Screenshot grounding data:

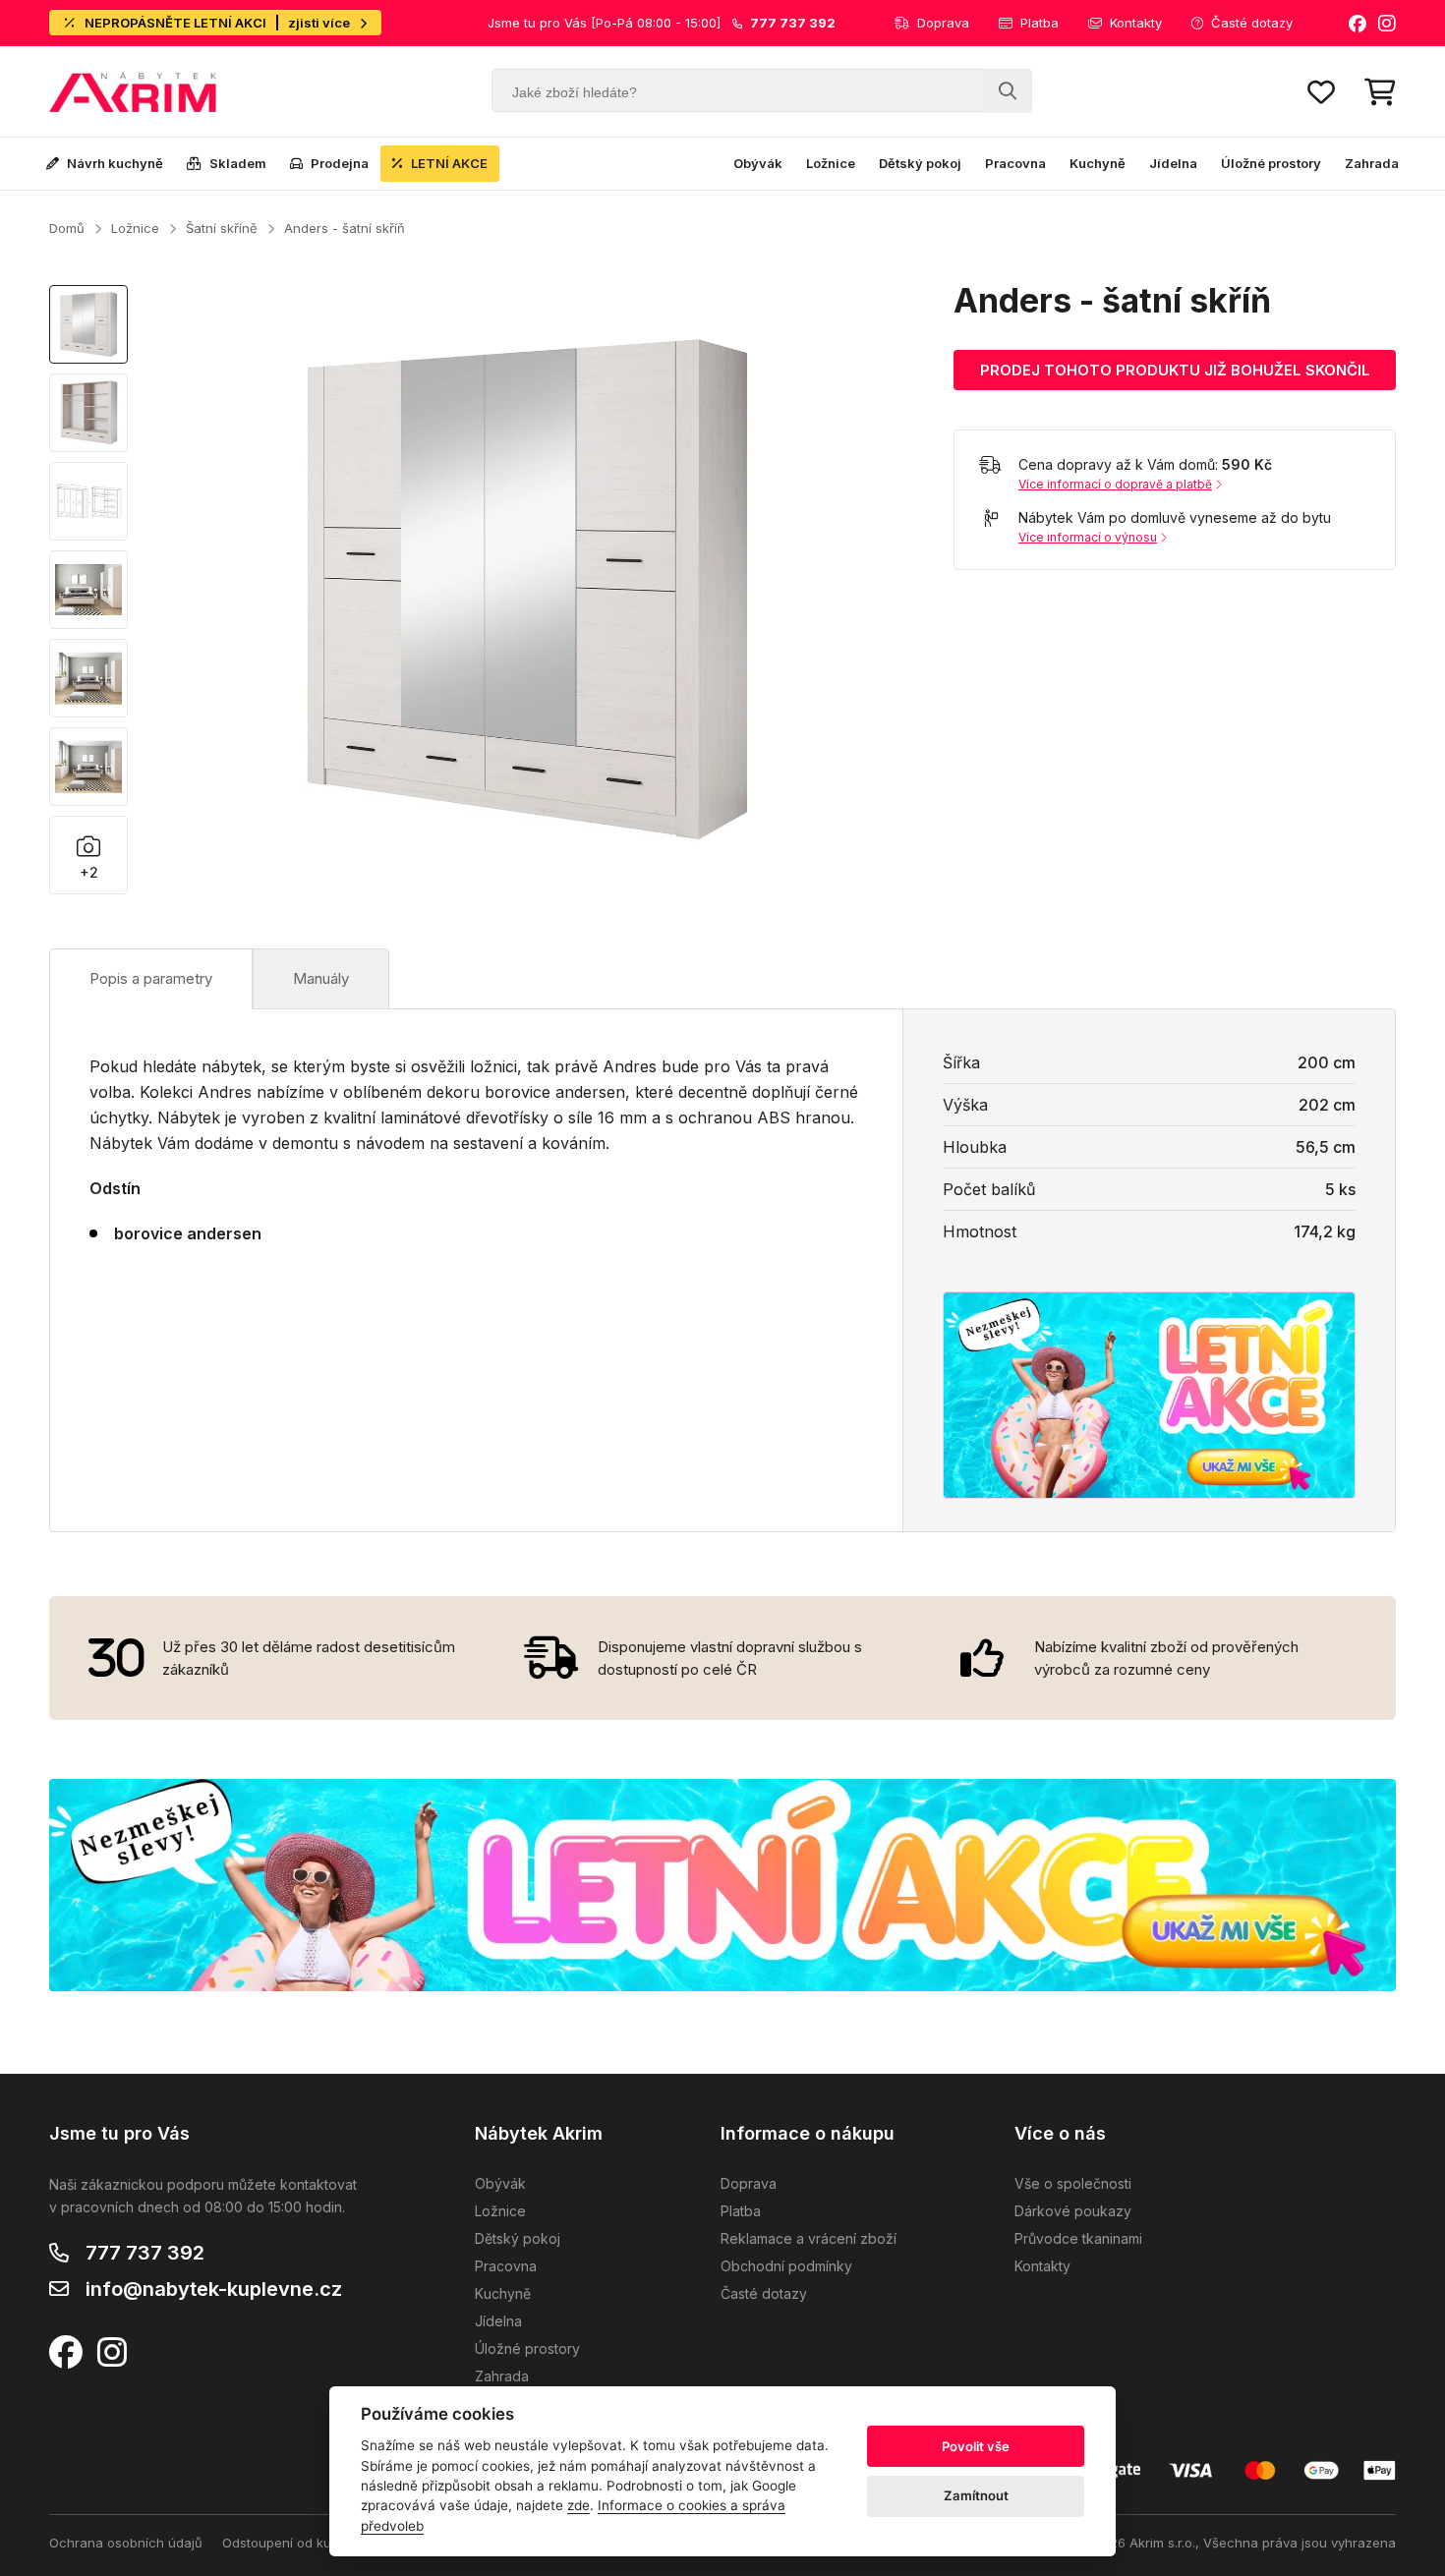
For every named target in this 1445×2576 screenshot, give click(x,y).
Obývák (757, 163)
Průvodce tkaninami (1078, 2238)
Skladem (237, 163)
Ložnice (830, 163)
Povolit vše (976, 2446)
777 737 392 (145, 2252)
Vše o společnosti (1072, 2183)
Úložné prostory (1271, 163)
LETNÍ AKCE (449, 163)
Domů (67, 228)
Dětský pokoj (920, 163)
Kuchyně (1097, 163)
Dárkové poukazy (1072, 2211)
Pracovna (1015, 163)
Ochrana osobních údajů (125, 2542)
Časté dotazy (1252, 22)
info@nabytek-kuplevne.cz (214, 2289)
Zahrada (1372, 163)
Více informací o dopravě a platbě (1115, 484)
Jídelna (1173, 163)
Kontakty (1136, 22)
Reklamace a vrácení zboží (808, 2238)
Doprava (943, 22)
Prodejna (340, 163)
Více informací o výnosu (1087, 537)
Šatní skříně (222, 228)
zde (578, 2505)
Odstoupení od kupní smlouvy (313, 2542)
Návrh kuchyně (115, 163)
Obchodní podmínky (786, 2266)
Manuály (321, 978)
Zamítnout (976, 2495)
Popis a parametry (150, 978)
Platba (1039, 22)
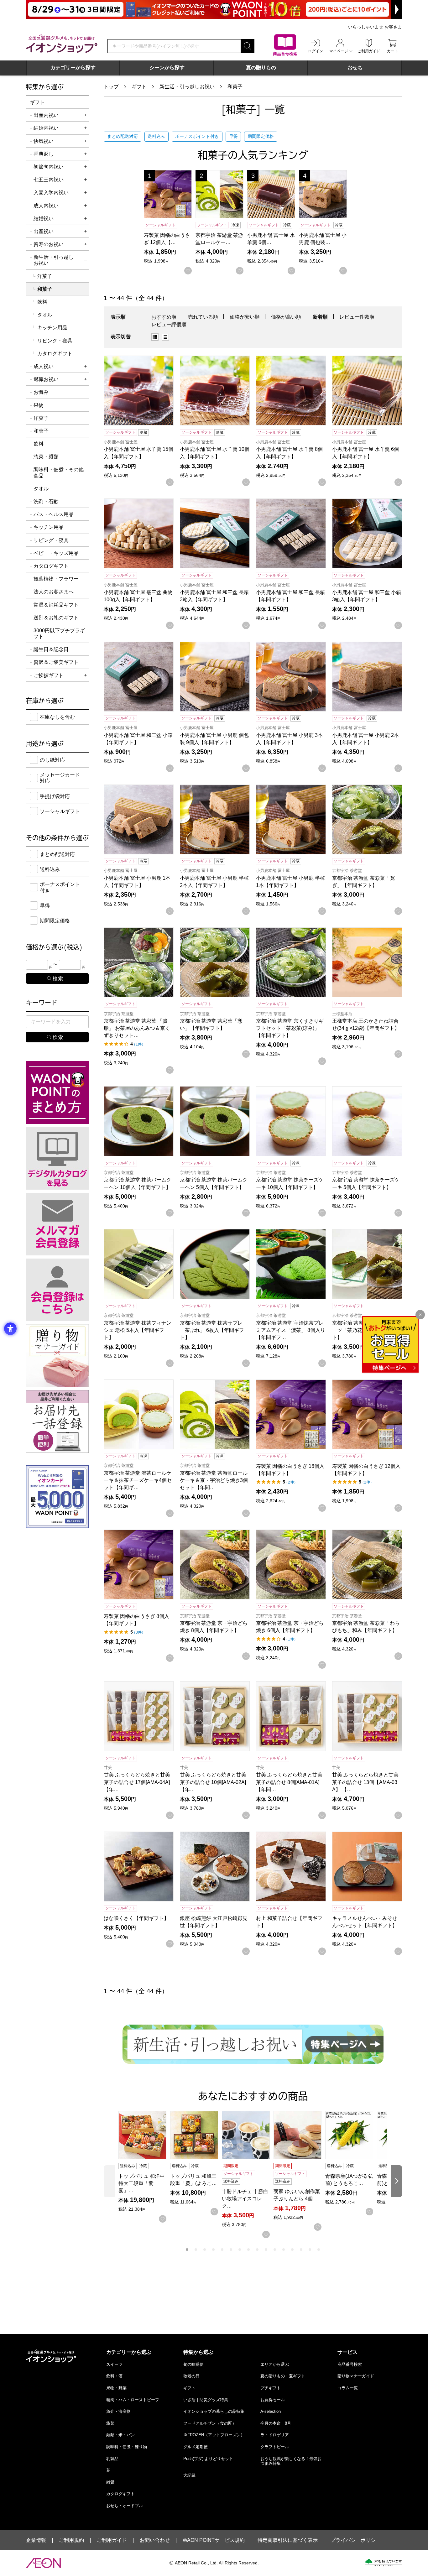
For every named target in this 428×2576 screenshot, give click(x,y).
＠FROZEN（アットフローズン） (214, 2435)
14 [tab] (301, 2249)
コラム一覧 (347, 2388)
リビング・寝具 (54, 340)
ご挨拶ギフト (49, 675)
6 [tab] (231, 2249)
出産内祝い (46, 115)
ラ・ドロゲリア (274, 2435)
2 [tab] (196, 2249)
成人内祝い (46, 205)
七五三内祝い (49, 179)
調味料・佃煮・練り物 (126, 2446)
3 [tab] (204, 2249)
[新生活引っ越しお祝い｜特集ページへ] (253, 2044)
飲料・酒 (114, 2376)
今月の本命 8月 (275, 2423)
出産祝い (44, 231)
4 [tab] (213, 2249)
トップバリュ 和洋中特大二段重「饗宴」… (141, 2183)
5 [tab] (222, 2249)
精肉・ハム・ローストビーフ (132, 2399)
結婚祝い (44, 218)
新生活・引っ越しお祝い (187, 86)
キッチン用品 (52, 327)
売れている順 (203, 317)
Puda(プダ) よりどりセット (208, 2458)
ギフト (139, 86)
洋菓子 (44, 276)
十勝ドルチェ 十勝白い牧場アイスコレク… (245, 2198)
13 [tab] (292, 2249)
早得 (233, 136)
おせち (355, 67)
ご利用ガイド (112, 2540)
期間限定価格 (261, 136)
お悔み (41, 392)
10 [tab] (266, 2249)
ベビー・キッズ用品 (56, 553)
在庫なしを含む (57, 717)
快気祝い (44, 141)
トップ (111, 86)
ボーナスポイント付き (197, 136)
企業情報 (36, 2540)
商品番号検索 (349, 2364)
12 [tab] (283, 2249)
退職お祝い (46, 379)
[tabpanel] (144, 2167)
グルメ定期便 (195, 2446)
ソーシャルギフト (60, 811)
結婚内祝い (46, 128)
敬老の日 (191, 2376)
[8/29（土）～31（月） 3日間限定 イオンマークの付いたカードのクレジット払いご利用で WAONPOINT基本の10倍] (214, 9)
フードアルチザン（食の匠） (209, 2423)
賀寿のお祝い (49, 244)
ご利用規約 (71, 2540)
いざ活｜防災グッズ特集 (205, 2399)
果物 (39, 405)
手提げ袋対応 (55, 796)
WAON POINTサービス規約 (214, 2540)
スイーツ (114, 2364)
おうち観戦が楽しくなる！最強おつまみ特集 (290, 2461)
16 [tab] (318, 2249)
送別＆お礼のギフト (56, 617)
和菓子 (235, 86)
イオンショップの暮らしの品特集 (213, 2411)
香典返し (44, 154)
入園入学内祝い (51, 192)
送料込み (156, 136)
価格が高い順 (286, 317)
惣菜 (110, 2423)
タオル (44, 314)
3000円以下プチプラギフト (59, 633)
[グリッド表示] (154, 337)
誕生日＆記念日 (51, 649)
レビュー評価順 (168, 324)
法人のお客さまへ (54, 591)
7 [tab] (239, 2249)
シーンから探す (167, 67)
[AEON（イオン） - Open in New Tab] (43, 2563)
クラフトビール (274, 2446)
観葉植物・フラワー (56, 578)
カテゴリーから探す (73, 67)
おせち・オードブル (124, 2505)
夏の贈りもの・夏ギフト (282, 2376)
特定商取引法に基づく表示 (288, 2540)
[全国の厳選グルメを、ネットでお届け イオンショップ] (61, 43)
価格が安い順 (245, 317)
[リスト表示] (165, 337)
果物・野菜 (116, 2388)
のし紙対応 (52, 760)
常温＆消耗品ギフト (56, 604)
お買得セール (272, 2399)
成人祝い (44, 366)
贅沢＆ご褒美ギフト (56, 662)
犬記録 (189, 2475)
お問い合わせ (155, 2540)
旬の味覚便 (193, 2364)
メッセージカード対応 (60, 778)
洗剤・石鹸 (46, 501)
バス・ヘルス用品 (54, 514)
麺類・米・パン (120, 2435)
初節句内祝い (49, 166)
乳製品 (112, 2458)
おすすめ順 (163, 317)
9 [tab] (257, 2249)
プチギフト (270, 2388)
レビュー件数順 (356, 317)
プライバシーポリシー (356, 2540)
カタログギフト (54, 353)
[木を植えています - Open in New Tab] (383, 2563)
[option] (156, 337)
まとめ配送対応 (122, 136)
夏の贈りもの (261, 67)
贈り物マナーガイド (355, 2376)
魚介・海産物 (118, 2411)
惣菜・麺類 (46, 456)
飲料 (42, 302)
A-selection (270, 2411)
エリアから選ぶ (274, 2364)
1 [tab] (187, 2249)
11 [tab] (275, 2249)
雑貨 (110, 2482)
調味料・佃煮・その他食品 (59, 472)
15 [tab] (310, 2249)
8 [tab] (248, 2249)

ASSIGNMENT:
Nothing but an exact copy of the data above, minus its pictures, should appear in the response.

REPLY:
For every named target in this 1445×2576 screenshot, give click(x,y).
Obývák (757, 163)
Průvodce tkaninami (1078, 2238)
Skladem (237, 163)
Ložnice (830, 163)
Povolit vše (976, 2446)
777 737 392 (145, 2252)
Vše o společnosti (1072, 2183)
Úložné prostory (1271, 163)
LETNÍ AKCE (449, 163)
Domů (67, 228)
Dětský pokoj (920, 163)
Kuchyně (1097, 163)
Dárkové poukazy (1072, 2211)
Pracovna (1015, 163)
Ochrana osobních údajů (125, 2542)
Časté dotazy (1252, 22)
info@nabytek-kuplevne.cz (214, 2289)
Zahrada (1372, 163)
Více informací o dopravě a platbě (1115, 484)
Jídelna (1173, 163)
Kontakty (1136, 22)
Reklamace a vrácení zboží (808, 2238)
Doprava (943, 22)
Prodejna (340, 163)
Více informací o výnosu (1087, 537)
Šatní skříně (222, 228)
zde (578, 2505)
Odstoupení od kupní smlouvy (313, 2542)
Návrh kuchyně (115, 163)
Obchodní podmínky (786, 2266)
Manuály (321, 978)
Zamítnout (976, 2495)
Popis a parametry (150, 978)
Platba (1039, 22)
For every named target in this 428×2576 screenshot, give click(x,y).
＠FROZEN（アットフローズン） (214, 2435)
14 [tab] (301, 2249)
コラム一覧 (347, 2388)
リビング・寝具 (54, 340)
ご挨拶ギフト (49, 675)
6 [tab] (231, 2249)
出産内祝い (46, 115)
ラ・ドロゲリア (274, 2435)
2 [tab] (196, 2249)
成人内祝い (46, 205)
七五三内祝い (49, 179)
調味料・佃煮・練り物 (126, 2446)
3 [tab] (204, 2249)
[新生活引っ越しお祝い｜特集ページへ] (253, 2044)
飲料・酒 (114, 2376)
今月の本命 8月 (275, 2423)
出産祝い (44, 231)
4 [tab] (213, 2249)
トップバリュ 和洋中特大二段重「饗宴」… (141, 2183)
5 [tab] (222, 2249)
精肉・ハム・ローストビーフ (132, 2399)
結婚祝い (44, 218)
新生活・引っ越しお祝い (187, 86)
キッチン用品 (52, 327)
売れている順 (203, 317)
Puda(プダ) よりどりセット (208, 2458)
ギフト (139, 86)
洋菓子 (44, 276)
十勝ドルチェ 十勝白い牧場アイスコレク… (245, 2198)
13 [tab] (292, 2249)
早得 (233, 136)
おせち (355, 67)
ご利用ガイド (112, 2540)
期間限定価格 (261, 136)
お悔み (41, 392)
10 [tab] (266, 2249)
ベビー・キッズ用品 (56, 553)
在庫なしを含む (57, 717)
快気祝い (44, 141)
トップ (111, 86)
ボーナスポイント付き (197, 136)
企業情報 (36, 2540)
商品番号検索 (349, 2364)
12 [tab] (283, 2249)
退職お祝い (46, 379)
[tabpanel] (144, 2167)
グルメ定期便 (195, 2446)
ソーシャルギフト (60, 811)
結婚内祝い (46, 128)
敬老の日 (191, 2376)
[8/29（土）～31（月） 3日間限定 イオンマークの付いたカードのクレジット払いご利用で WAONPOINT基本の10倍] (214, 9)
フードアルチザン（食の匠） (209, 2423)
賀寿のお祝い (49, 244)
ご利用規約 (71, 2540)
いざ活｜防災グッズ特集 (205, 2399)
果物 (39, 405)
手提げ袋対応 (55, 796)
WAON POINTサービス規約 (214, 2540)
スイーツ (114, 2364)
おうち観戦が楽しくなる！最強おつまみ特集 (290, 2461)
16 [tab] (318, 2249)
送別＆お礼のギフト (56, 617)
和菓子 (235, 86)
イオンショップの暮らしの品特集 (213, 2411)
香典返し (44, 154)
入園入学内祝い (51, 192)
送料込み (156, 136)
価格が高い順 (286, 317)
惣菜 (110, 2423)
タオル (44, 314)
3000円以下プチプラギフト (59, 633)
[グリッド表示] (154, 337)
誕生日＆記念日 (51, 649)
レビュー評価順 (168, 324)
法人のお客さまへ (54, 591)
7 [tab] (239, 2249)
シーンから探す (167, 67)
[AEON（イオン） - Open in New Tab] (43, 2563)
クラフトビール (274, 2446)
観葉植物・フラワー (56, 578)
カテゴリーから探す (73, 67)
おせち・オードブル (124, 2505)
夏の贈りもの・夏ギフト (282, 2376)
特定商取引法に基づく表示 (288, 2540)
[全国の厳選グルメを、ネットでお届け イオンショップ] (61, 43)
価格が安い順 (245, 317)
[リスト表示] (165, 337)
果物・野菜 (116, 2388)
のし紙対応 (52, 760)
常温＆消耗品ギフト (56, 604)
お買得セール (272, 2399)
成人祝い (44, 366)
贅沢＆ご褒美ギフト (56, 662)
犬記録 (189, 2475)
お問い合わせ (155, 2540)
旬の味覚便 (193, 2364)
メッセージカード対応 (60, 778)
洗剤・石鹸 (46, 501)
バス・ヘルス用品 (54, 514)
麺類・米・パン (120, 2435)
初節句内祝い (49, 166)
乳製品 (112, 2458)
おすすめ順 (163, 317)
9 [tab] (257, 2249)
プチギフト (270, 2388)
レビュー件数順 (356, 317)
プライバシーポリシー (356, 2540)
カタログギフト (54, 353)
[木を植えています - Open in New Tab] (383, 2563)
[option] (156, 337)
まとめ配送対応 (122, 136)
夏の贈りもの (261, 67)
贈り物マナーガイド (355, 2376)
魚介・海産物 (118, 2411)
惣菜・麺類 (46, 456)
飲料 (42, 302)
A-selection (270, 2411)
エリアから選ぶ (274, 2364)
1 [tab] (187, 2249)
11 [tab] (275, 2249)
雑貨 (110, 2482)
調味料・佃煮・その他食品 (59, 472)
15 [tab] (310, 2249)
8 [tab] (248, 2249)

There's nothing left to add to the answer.